The Mysterious Mystery of Mystery Writers

There’s nothing I like better than old-fashioned mystery solving. These days Thrillers are all the rage, Crime Thrillers, Psychological Thrillers, Mystery Thrillers, and so on and so forth. I am a big fan of these Thrillers too. But nothing beats the good old mystery being solved by a detective, professional or amateur. From Famous Five to Nancy Drew and from Sherlock Holmes to Hercule Poirot, there has always been something about detectives that has made me want to be one of them.

Enid Blyton was the most prolific writer of mysteries. The Famous Five, The Five Find Outers, The Secret Seven, all made it look so easy. There was always a mystery to be solved in the neighbourhood. Too bad our neighbourhood was nothing like that. We had a pretty dull life because we didn’t have any mysteries to solve!

Enid Blyton paved the way for Nancy Drew and Hardy Boys, those cool teenagers who always got pulled into adventures and came out of them unscathed and triumphant! How jealous I was of these teens who could drive their own cars and go around fighting criminals and villains without worrying about studies or school. In contrast, my life was full of homework and school projects that were as boring as ditch water! So, I continued to live precariously through these awesome individuals who never seemed to age.

I read all the adventures of Sherlock Holmes with a wide-eyed wonder. He was a genius and could solve any mystery. However, as I grew older, my awe turned into irritation at how self-centered and mean he appeared to be. It was only after watching the retelling of Holmes in the series Sherlock that I was able to forgive him and change my views about him. But not by much.

In recent times, I have liked both P.D. James and Robert Galbraith, though I find that there is more action and broken limbs in their books than exercising brains and collecting clues. With P.D. James, there is the added boredom of pages and pages of descriptions ranging from the scenery to the appearance of a character, making the readers yawn and think about leaving the book halfway. Still, her books are well worth the odd yawn or two because of the great stories she spins.

Robert Galbraith, while very good, carries the additional baggage of actually being J.K. Rowling which puts a much bigger burden on those poor shoulders. And Cormoran Strike, while one of my favourite characters from recent times, is somewhat violent and prone to being beaten up a bit too much for my liking. Yet, I have devoured the books and wait impatiently for the next one.

The ultimate Queen of Crime, for me, has always been Agatha Christie.
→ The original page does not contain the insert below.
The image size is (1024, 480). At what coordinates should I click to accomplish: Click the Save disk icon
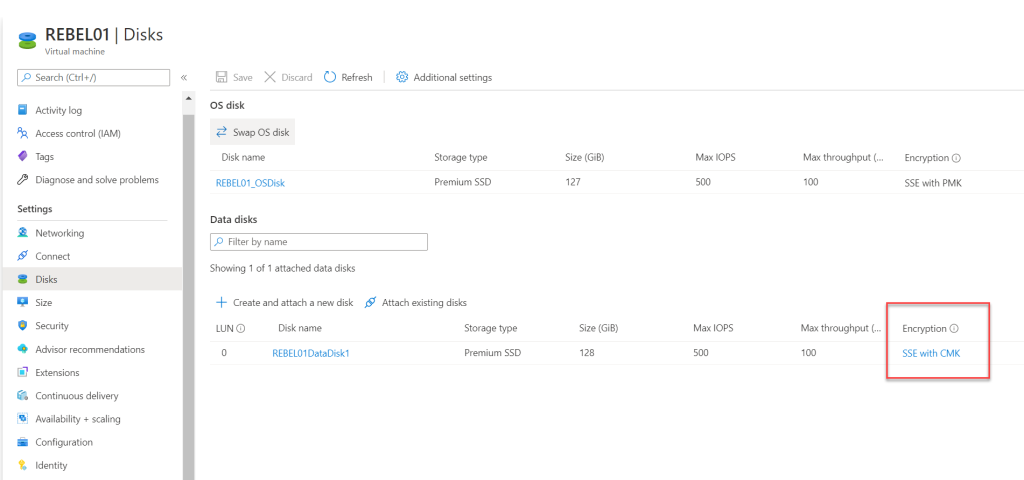222,77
I have read even her more mediocre books with much excitement and pleasure. Poirot, of course, is a favourite, for even though he is egocentric, he is never mean. I don’t care that much about Miss Marple or Tommy and Tuppence but I still read their books when I don’t feel like reading anything else. For me, there are no other books like And Then There Were None and The Murder of Roger Ackroyd. These books are perfection, the best mysteries that anyone can write. I am also partial to The Man in The Brown Suit, The Passenger to Frankfurt, Murder on The Orient Express, and  Death on The Nile.

As I write this, I realize that almost all the writers I have written about are females! With the exception of Hardy Boys and Sherlock Holmes, all characters have been created by extremely talented female authors. It also occurs to me that both Holmes and the Hardy Boys have always come across as cocky and self-centered! Well, that’s kind of funny I think. I wonder why it took me so long to realize this. Oh well, more power to women, I guess. I will keep reading and loving mysteries, no matter who writes them or who solves them. After all, my favourite TV sleuth has always been Scooby Doo!!!